Instead of blocking... what about certain cookies that you can set as persistent inside a browser. So a persistent cookie will ask permission to store your given preference forever. So next time you face the same question, it just queries the persistent cookie cache, checks whether you gave your permission to store those fucking consent cookies for ad tracking and bugger off.
Those fucking cookie banners... if you search for something, each and every fuckin page asks whether they want to track you. And since the banners are not standardized everyone tries to fuck the user in the arse big time by changing button locations, hiding options, and wording it in a perverse way. So in essence people will go mad after the 3rd time and just press the shinyest button to escape the torture. It just doesn't work and makes your life miserable.
So what about ff, chrome, edge, brave plus the chipmunks sit together, hold hands and come up with a standard for it? You can even give a 3 letter acronym to it, so when people regurgitate it, they can go through an orgasm every time...
It would probably go exactly the same as Do not Track headers did: as soon as something allows users to automatically opt-out, web industry decides thats not tolerable and ignores it. Annoying you into clicking the wrong thing is the point of how websites implement it!
Do you realize that the whole thing is counterproductive, right? 99% of users do not want to know what the fuck a cookie is. Imagine you are right before coitus and in the beginning a little angel would pop up and warn you about STDs. And you must answer with an erect dick that yes, you understand. People want instant gratification. The information RIGHT NOW, the pornstar RIGHT NOW, the best pet food RIGHT NOW. PPl are already hooked on the internet, so why are you trying to tell nose jobs how to behave and endure this fucking practice?
It is not the users' job to know about whether the privacy aspects are shit and he/she is robbed of it. So the browser makers go on and solve this shitstorm together.
You've hit the meat of the issue. The legal process that got us to cookie banners was one of the most fascinating collisions of well-meaning but clueless privacy advocates, well-meaning but clueless politicians, and not-particularly-well-meaning-but-very-savvy-about-human-behavior web devs of the 21st century.
It was a trainwreck those who knew psychology saw coming from a mile away, watched get worse as the process progressed, and nobody wanted to hear their truth: this wasn't going to work because users don't care enough to disincentivize sites from tracking them.
Yeah. You have to educate people. And no one wants to educate people. The ruling caste wants to steer people in certain directions, but not towards truth and efficient systems.
It is in my first comment. People don't care about cookies. Browser is a common good, and an interface to the hive mind that must be developed by independent entitites, so GOOG must be robbed of their browser. Sorry, that's the way to go. Google is effectively policing the internet, time to wrestle that right away.

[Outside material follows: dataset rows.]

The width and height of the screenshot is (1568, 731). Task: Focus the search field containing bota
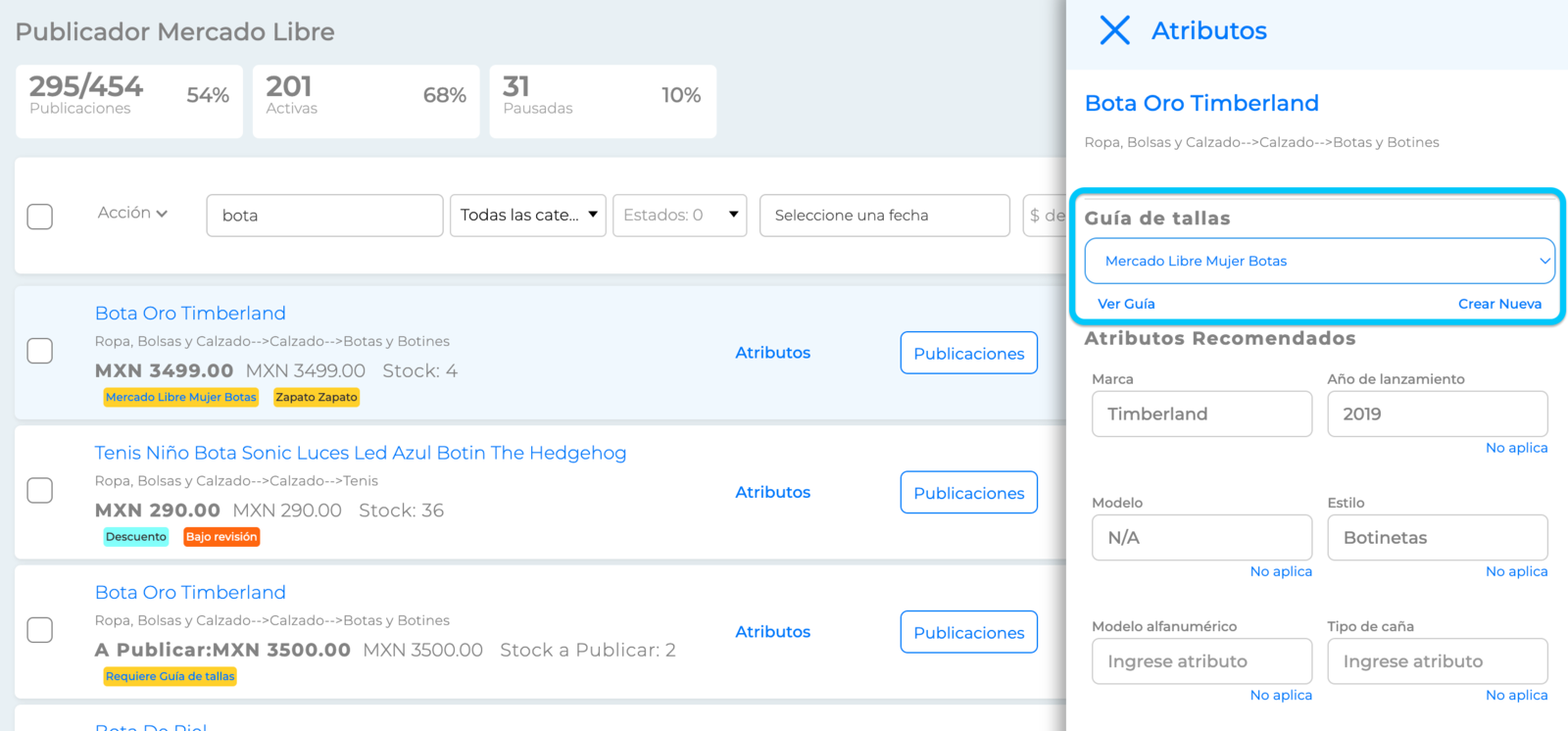pos(324,216)
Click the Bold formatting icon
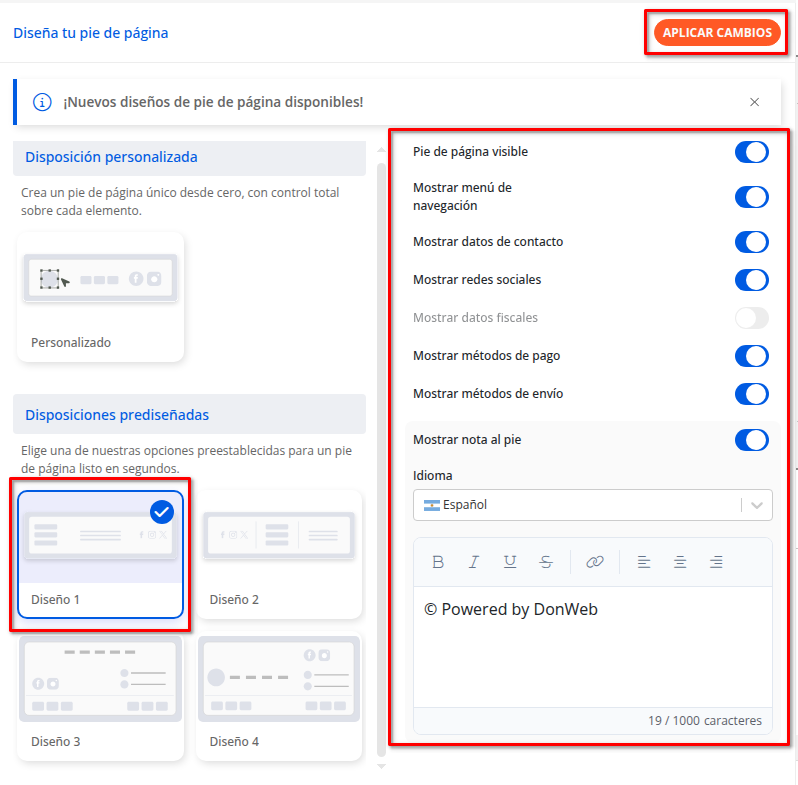 438,562
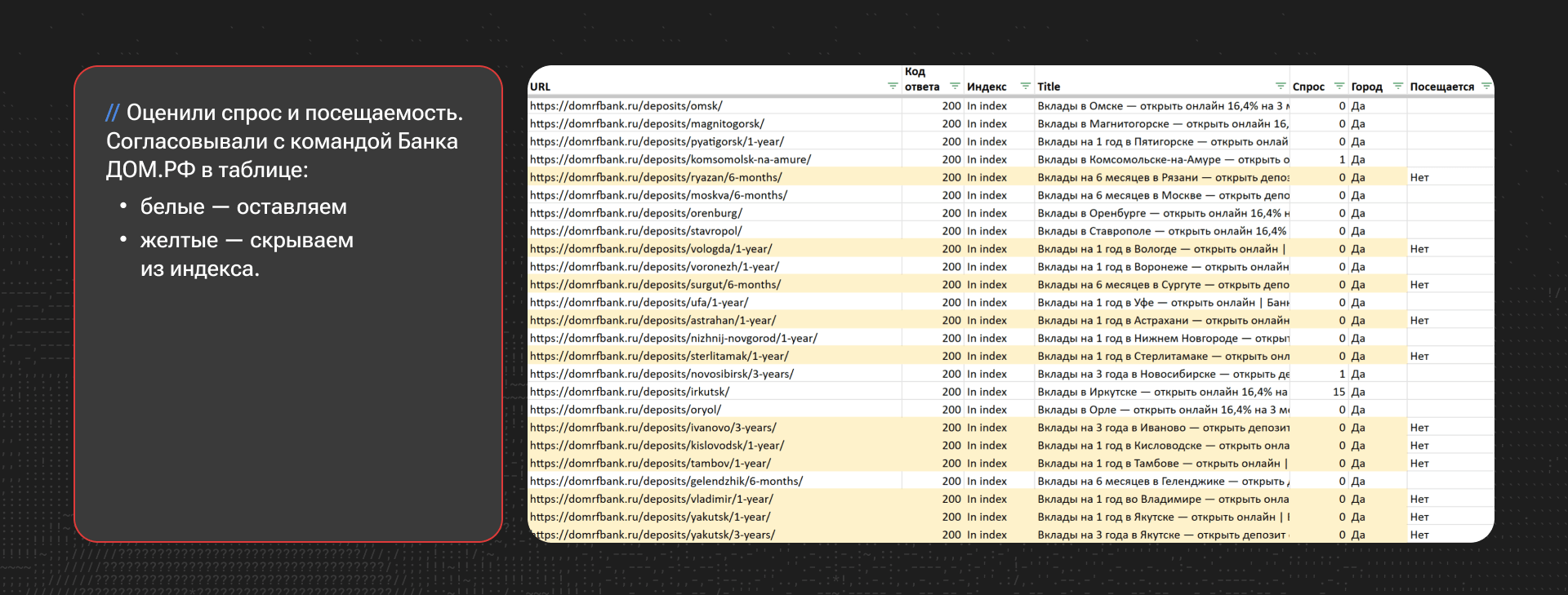Open the Title column filter icon
The image size is (1568, 595).
[x=1280, y=87]
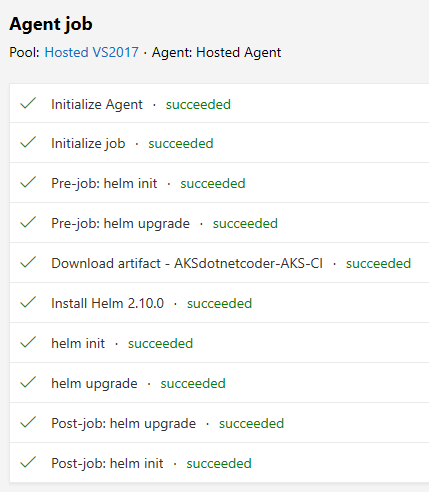Image resolution: width=429 pixels, height=492 pixels.
Task: Click succeeded status of Pre-job: helm upgrade
Action: (x=245, y=223)
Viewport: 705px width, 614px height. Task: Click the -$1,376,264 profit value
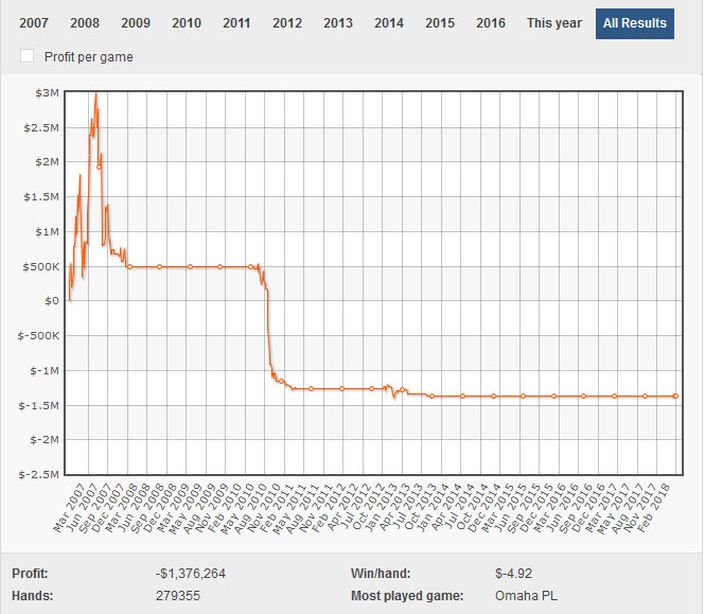tap(190, 573)
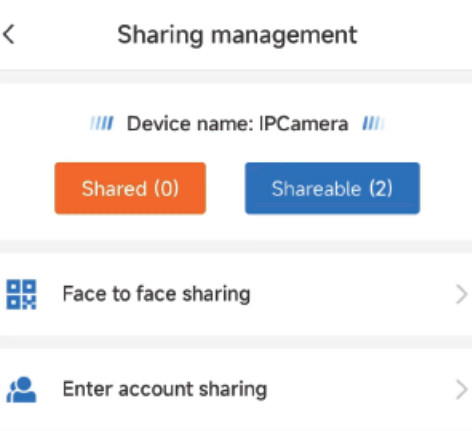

Those fucking cookie banners... if you search for something, each and every fuckin page asks whether they want to track you. And since the banners are not standardized everyone tries to fuck the user in the arse big time by changing button locations, hiding options, and wording it in a perverse way. So in essence people will go mad after the 3rd time and just press the shinyest button to escape the torture. It just doesn't work and makes your life miserable.
So what about ff, chrome, edge, brave plus the chipmunks sit together, hold hands and come up with a standard for it? You can even give a 3 letter acronym to it, so when people regurgitate it, they can go through an orgasm every time...
NOOOOOOOOOOOOOOO... implement cookie banner blocking. Fuck man, whats next?